20 thoughts on “Review: Letters from a Lost Generation: First World War Letters of Vera Brittain and Four Friends, ed. Alan Bishop and Mark Bostridge

  1. I should have realised the effects of my words on your expectations. Sorry, sorry 😛 I actually know what you mean about lack of continuity, but I’m hoping that the way the same story is told in Testament of Youth will provide some of that (although Trapunto didn’t like the Vera in it very much, so I’m approaching it with caution).

  2. I completely agree that it’s lovely having Ana back! I think this sounds like the wrong book at the wrong time. Being sad to leave family behind is just not the moment for a multiple-tragedy-to-loved-ones book. I mean, I could not begin to imagine trying to read something like that on a plane, where I would instantly start catastrophising that I would be the first to go…..

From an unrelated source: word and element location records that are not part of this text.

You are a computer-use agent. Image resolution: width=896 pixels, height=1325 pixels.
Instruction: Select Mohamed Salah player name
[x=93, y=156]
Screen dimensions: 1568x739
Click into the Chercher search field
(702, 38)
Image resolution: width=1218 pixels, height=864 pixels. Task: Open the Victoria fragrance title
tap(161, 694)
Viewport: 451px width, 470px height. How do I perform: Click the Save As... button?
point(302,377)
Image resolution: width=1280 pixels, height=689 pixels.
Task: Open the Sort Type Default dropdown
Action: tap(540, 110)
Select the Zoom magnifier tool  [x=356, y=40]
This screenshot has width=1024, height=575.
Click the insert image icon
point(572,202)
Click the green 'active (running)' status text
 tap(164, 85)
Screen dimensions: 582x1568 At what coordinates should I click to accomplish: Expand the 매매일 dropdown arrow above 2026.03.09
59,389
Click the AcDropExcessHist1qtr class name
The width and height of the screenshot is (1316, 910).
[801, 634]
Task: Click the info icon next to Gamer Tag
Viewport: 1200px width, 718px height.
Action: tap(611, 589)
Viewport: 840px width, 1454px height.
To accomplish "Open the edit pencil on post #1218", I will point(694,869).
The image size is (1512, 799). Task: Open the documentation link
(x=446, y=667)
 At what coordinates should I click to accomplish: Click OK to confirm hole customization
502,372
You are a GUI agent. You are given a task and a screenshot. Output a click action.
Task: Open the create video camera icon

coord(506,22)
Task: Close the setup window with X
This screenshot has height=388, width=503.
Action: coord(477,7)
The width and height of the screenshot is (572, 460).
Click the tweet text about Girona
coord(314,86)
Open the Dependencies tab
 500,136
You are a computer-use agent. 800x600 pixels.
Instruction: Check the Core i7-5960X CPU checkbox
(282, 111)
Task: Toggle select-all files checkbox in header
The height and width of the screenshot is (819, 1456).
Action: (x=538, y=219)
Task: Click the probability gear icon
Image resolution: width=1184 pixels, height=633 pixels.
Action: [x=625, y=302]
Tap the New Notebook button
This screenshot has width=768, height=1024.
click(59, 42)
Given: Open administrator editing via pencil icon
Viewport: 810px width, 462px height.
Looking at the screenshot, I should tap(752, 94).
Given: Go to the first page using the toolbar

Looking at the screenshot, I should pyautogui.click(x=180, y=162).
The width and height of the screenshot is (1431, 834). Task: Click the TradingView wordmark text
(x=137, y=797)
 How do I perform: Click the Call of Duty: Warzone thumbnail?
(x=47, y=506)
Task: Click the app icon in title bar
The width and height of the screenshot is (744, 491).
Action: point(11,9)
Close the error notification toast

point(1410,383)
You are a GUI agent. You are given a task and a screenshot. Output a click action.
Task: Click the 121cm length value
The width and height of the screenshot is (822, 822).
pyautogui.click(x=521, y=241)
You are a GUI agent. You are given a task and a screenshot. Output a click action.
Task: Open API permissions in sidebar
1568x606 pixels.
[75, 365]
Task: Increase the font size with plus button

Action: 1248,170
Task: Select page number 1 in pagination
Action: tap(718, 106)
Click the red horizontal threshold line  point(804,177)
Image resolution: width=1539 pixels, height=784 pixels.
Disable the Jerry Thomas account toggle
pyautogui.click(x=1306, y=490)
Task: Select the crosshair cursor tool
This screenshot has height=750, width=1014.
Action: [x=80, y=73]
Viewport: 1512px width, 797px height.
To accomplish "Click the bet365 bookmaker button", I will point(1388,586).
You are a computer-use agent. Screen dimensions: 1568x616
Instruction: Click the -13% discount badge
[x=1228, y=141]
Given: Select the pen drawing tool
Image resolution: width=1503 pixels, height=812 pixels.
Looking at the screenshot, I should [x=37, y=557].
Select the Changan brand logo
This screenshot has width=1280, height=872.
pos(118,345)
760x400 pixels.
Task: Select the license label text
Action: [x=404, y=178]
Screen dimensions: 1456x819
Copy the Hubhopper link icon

    You need jolly letters, to remind you that the one benefit of family being distant is that you can be on the receiving end of delightful missives from them.

    • Oh, I don’t catastrophize on planes. I feel perfectly fine on planes. But I would — and did — start worrying about what I would do if war were declared and everyone including me had to go off to war, and whether the government would grant me conscientious objector status because I’m a pacifist or if they wouldn’t do that anymore, and then how sad it would be to lose my friends to a terrible war…

      Jolly letters would have been better. You’re quite right. I won’t make such a silly mistake again.

  3. Three things:

    1) Yes! Ana DOES make everything she reads sound unmissable! It’s rather annoying, actually. In a I-kinda-adore-her-to-pieces sort of way.

    2) Very glad for the spoiler, as I do not want to read a book where EVERYONE DIES. I have three siblings, too, and they are not allowed to die, either.

    3) It’s kinda creepy how much Geoffrey Thurlow looks like Ryan Gosling.

    • I know! I need all my siblings! :p

      Thank you for your acknowledgement of the Thurlow resemblance. I showed a couple of my coworkers and they disagreed! Somehow!

  4. I think this book does indeed sound very sad, but also interesting. I might have to tackle it when I am feeling ready for a sad book, which happens more than I’d like to admit. There is just something about bawling over a book that really works for me at times. I know, I know, I am weird. And yes! I am so glad that Ana is back!

  5. If I had one of those Ryan Gosling tumblrs, I’d totally submit that photo with a Hey girl caption just to eff with people’s heads.

  6. Geoffrey Thurlow was in the SHERWOOD FOREST regiment? How did that not make it into your review? Laxity, Jenny, is a character flaw.

    I do not know if I will read this book but I have a bizarre obsession with the world wars so perhaps one day in future when I have forgotten this review and the mention that EVERYONE DIES, I will unwittingly draw it from a shelf and get sucked into it and then…BOOM, be sad.

    • I…didn’t put that in my review ONLY BECAUSE I didn’t notice it until you said it just now. My bad. Standards have relaxed over Christmas break and whatnot.

  7. I have to agree with Aarti. I might have to wait to read this when I can forget that EVERYONE DIES! It was on my wish list from Ana reviewing it, though, so I will probably get it one day. 🙂

  8. Your backfired plane-reading strategy makes a lot of sense. (Although being sad about having to go back to New York is a pretty cool way to be sad.) I am reading this book right now. Sort of–I still have it out from the library if that counts. I started it on my 36th birthday, feeling too sick to do anything but read, with a huge bruise on my foot that I’d just given myself by lobbing a slippery conditioner bottle at it like a missile while trying to shake the conditioner down into the neck, after a bad night’s sleep. Then it dawned on me, this is not the book I should be reading right now, if I keep reading this book today I will be sorry. I already knew everyone died and more or less how they did it from reading Testament of Youth, so I had no excuse for my mistake except that there must have been a notion it might help to wallow. I do like Vera’s youthful writing, and it is kind of astonishing how strong and earnest she and Roland come on to each other so soon after they first met, it makes a person love them.

    • Actually, if I were feeling sorry for myself for non-loneliness type reasons (such as sickness), this would be the perfect book for me. I could cry at the book and then not feel self-indulgent for crying when sick. :p

    • Oh, and you know what made me love Vera? Was how important it was to her to find out exactly what had happened to Roland, even though the details must have been painful to learn. That was touching, somehow.

      • I agree! It seemed like a predictor of the the strength of character that let her gather herself up for social and political activism after being pretty much smashed by the war.

  9. My roommate and I concur that Geoffrey Thurlow looks like Ryan Gosling. We even did an image side-by-side comparison.

    Additional note, reading sad books on a plane is something I’ve done once and was kind of weird, because I had to keep closing the book to regain my composure and then I’d open it up again and read some more until my threshold was reached, and then close it again for a while.